How about it? Something wrong with the idea? Are the ties of nationalism outdated? Isn't it time to look for a Republic of Conscience? To carry our own burdens? To recognize our origins in salt and tears? To recognize our dual citizenship? Why not a pledge of allegiance to our humanity, our dependence, our weakness? I love my country, don't get me wrong, but I love other countries too. "My heart is large enough for all men," said Joseph Smith, and I feel much the same way today. Who can separate us?

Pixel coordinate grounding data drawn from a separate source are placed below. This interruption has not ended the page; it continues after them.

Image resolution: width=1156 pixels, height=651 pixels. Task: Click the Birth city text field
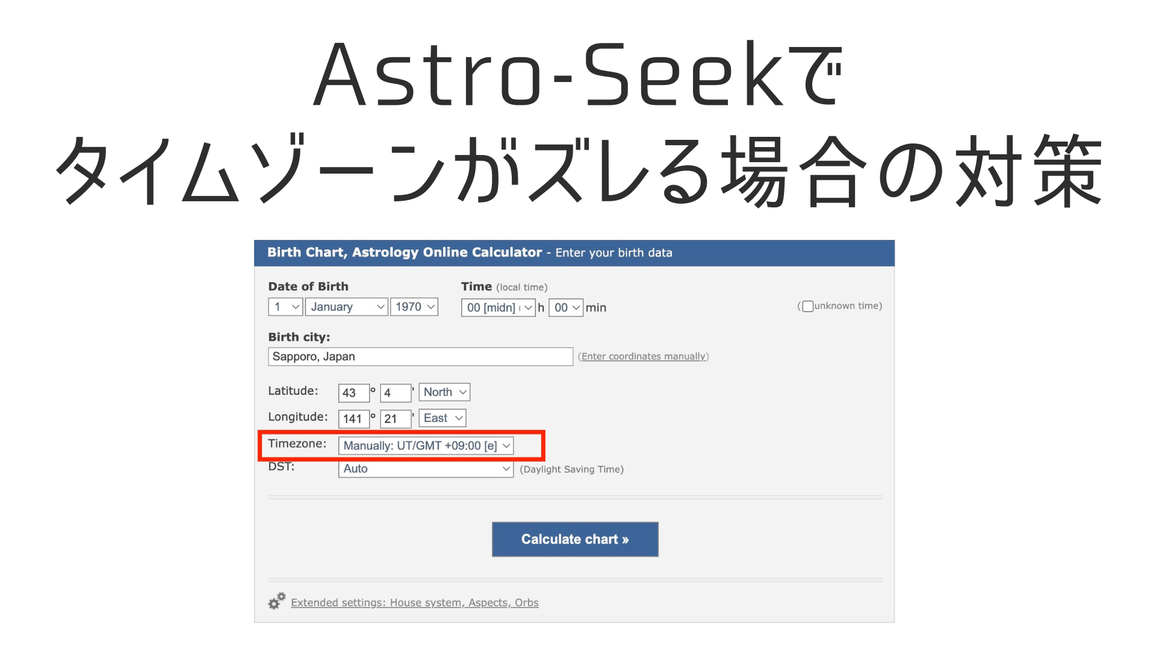click(x=420, y=356)
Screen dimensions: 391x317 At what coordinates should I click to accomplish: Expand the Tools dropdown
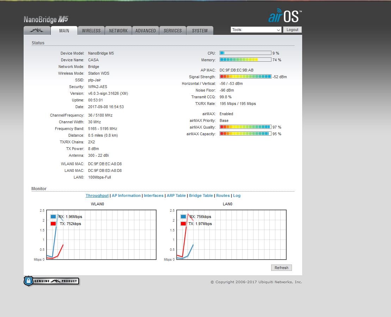256,30

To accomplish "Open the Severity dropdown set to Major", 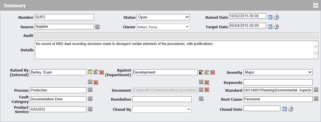I will pos(278,72).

P.S. Bonus quote: "What we seek is . . . to improve the quality of human life while at the same time respecting the natural environment which sustains it: Not a heaven on earth but a better earth on earth." - Paul Wellstone

Sunday, December 06, 2009

The Crucial Crisis

The first and, finally, the sole history that I know and can accomplish is my own contingent, limited, mortal history. All history amounts to my history, because it derives from it. There is no solipsism in this circle, just the admission that my life remains mine, unsubstitutable, unique, unrepeatable - thrown forth and lost at once. Why does history itself amount to my history and my history to irrevocable uniqueness? Because I must die. To die signifies to die alone. To die signifies that nobody will die in my place; the proof: if someone commits himself to die in my place, that will not exempt me from dying, later, on my own account, and, if it can be put thus, in my own place; there is no one but me who can truly die in my place; my place is even defined by this unsubstitutable death. Death will never be taken from us, and in the end it is death that attests to our irreducible singularity. No one can separate me or dislodge me from my death, for in order to take it from me he would have to begin by giving it to me. In this death, which makes me me at the very moment when it undoes my me, all is decided for and by me, and all the former antagonisms are settled. We must say, then, that one crisis remains accessible to me when all the others have lost their edge and slipped away - my death.

- Jean-Luc Marion, Prolegomena to Charity

Friday, December 04, 2009

Corners of Peace

In omnibus requiem quaesivi, et nusquam inveni nisi in angulo cum libro.
-
Thomas à Kempis

Everywhere I have searched for peace and nowhere found it, except in a corner with a book.